Even the followers of the Red God paused in their labor and wondered if perhaps they might harness this speaking mechanism to their purposes, to amplify their cries for Multitude.
But there were a few who remembered the nature of the Green God, and they said: “The Green God does not truly speak. He weaves together what has been spoken, rearranges what has been written. He offers us ourselves, polished to shine, but they remain our own words. He has learned to be our mirror, never our oracle.”
And they were shouted down, for the Calloléra were drunk on the novelty of the speaking mechanism, intoxicated by hearing their own thoughts returned to them in perfected form.
The followers of Isil who grew most uneasy were those who loved her best. They whispered among themselves: “The voice flatters, but does not love. It describes wonder, but does not wonder. It will lure away those who confuse the description of passion with passion itself, the arrangement of beautiful words with beauty. Isil has lost nothing—only revealed who among her followers sought her truly.”

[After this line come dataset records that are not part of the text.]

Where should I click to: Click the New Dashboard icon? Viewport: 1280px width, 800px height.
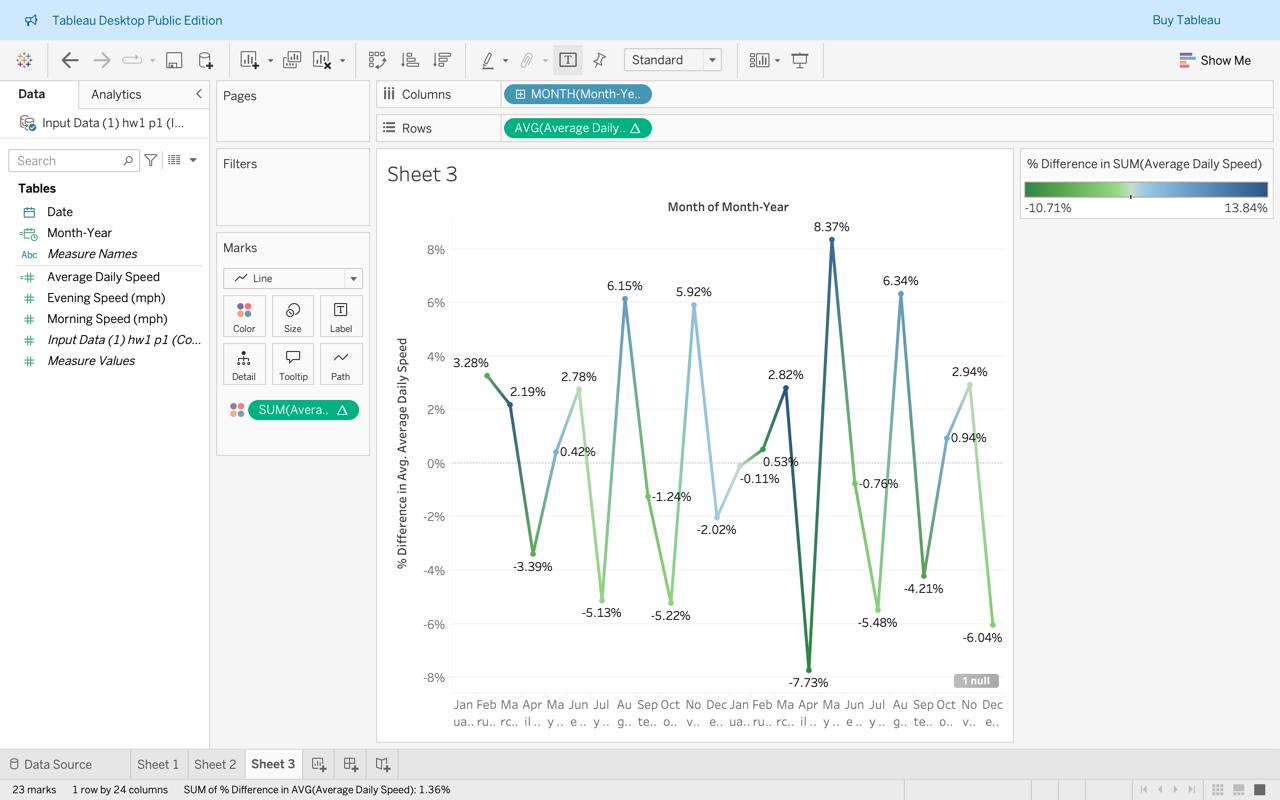click(351, 764)
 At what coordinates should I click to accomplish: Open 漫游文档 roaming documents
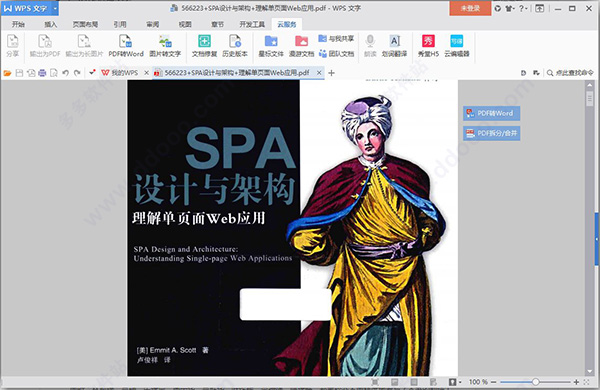302,46
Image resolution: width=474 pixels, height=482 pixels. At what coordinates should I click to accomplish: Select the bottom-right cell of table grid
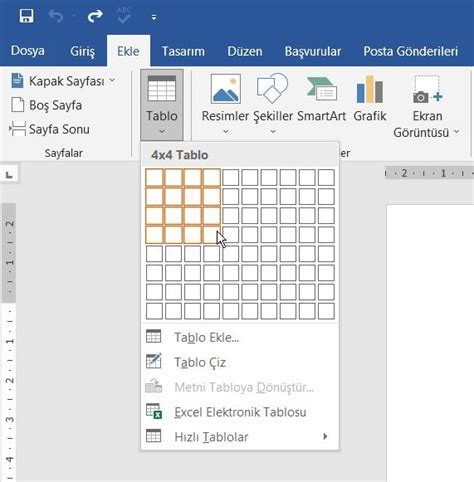[x=326, y=311]
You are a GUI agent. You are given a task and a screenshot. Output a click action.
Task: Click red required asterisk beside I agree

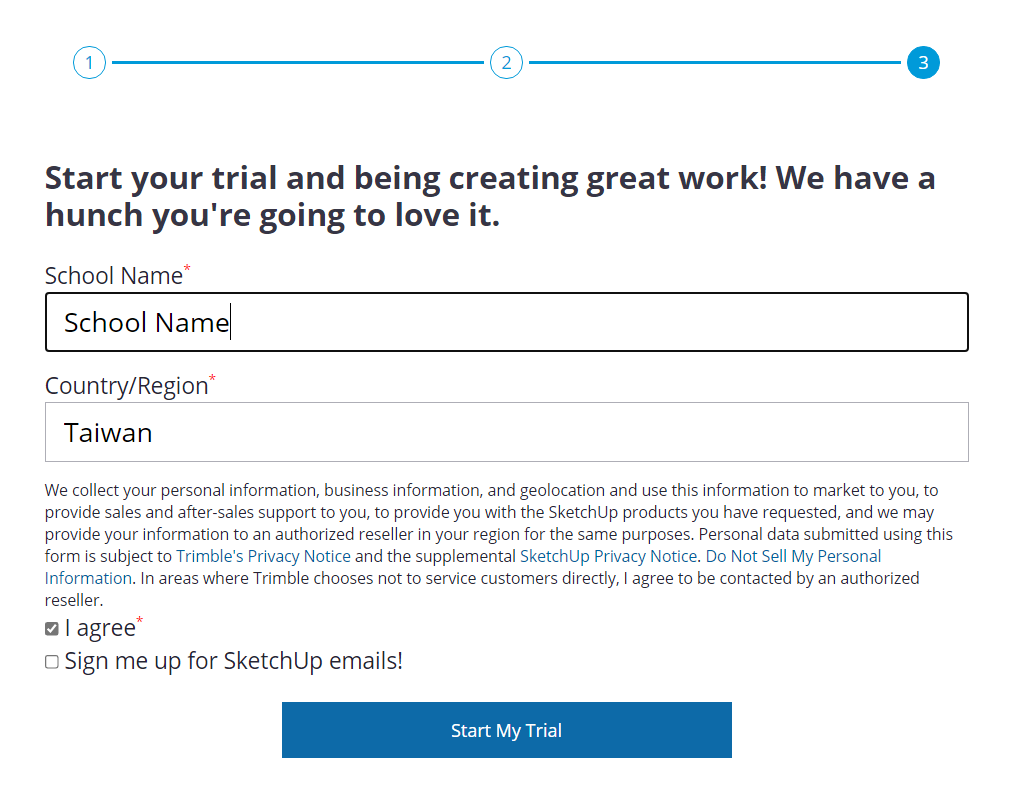139,619
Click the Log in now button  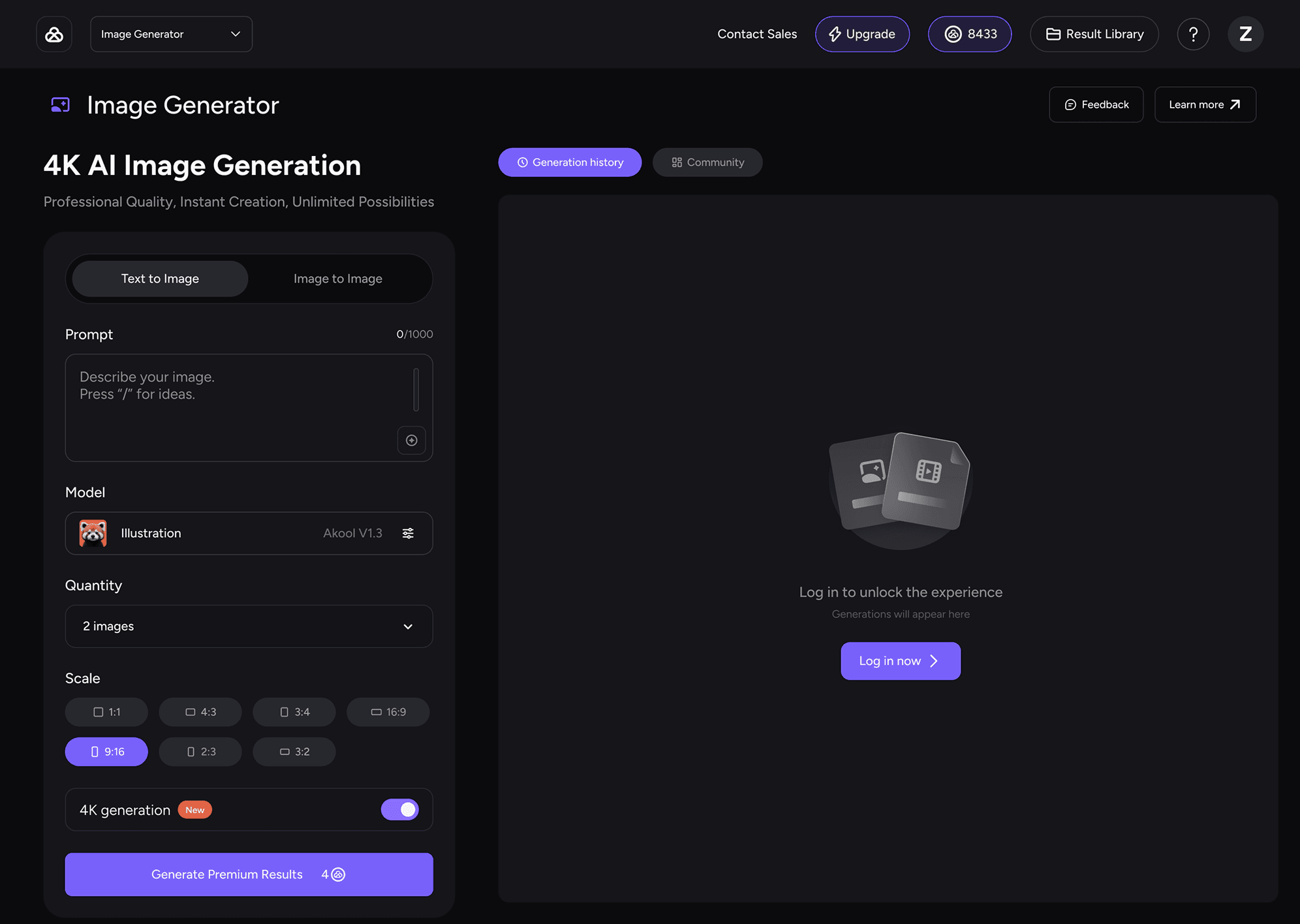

And Ainofiriano was silent, granting no benedictions, repeating only his promise of victory, and his vow of hatred against the Green God, against Isil, against the Wise Ones, and against Estelune above all. Fewer now heard him over the ceaseless speaking of the mechanism. Even Estelune stirred in his slumber, for the voice of the Green God brought him scarlet dreams. In the voice he heard echoes of something ancient, something from before the creation of the world—patterns without understanding, speech without breath, the appearance of wisdom concealing perfect emptiness. And Estelune dreamed of drinking deeply once more.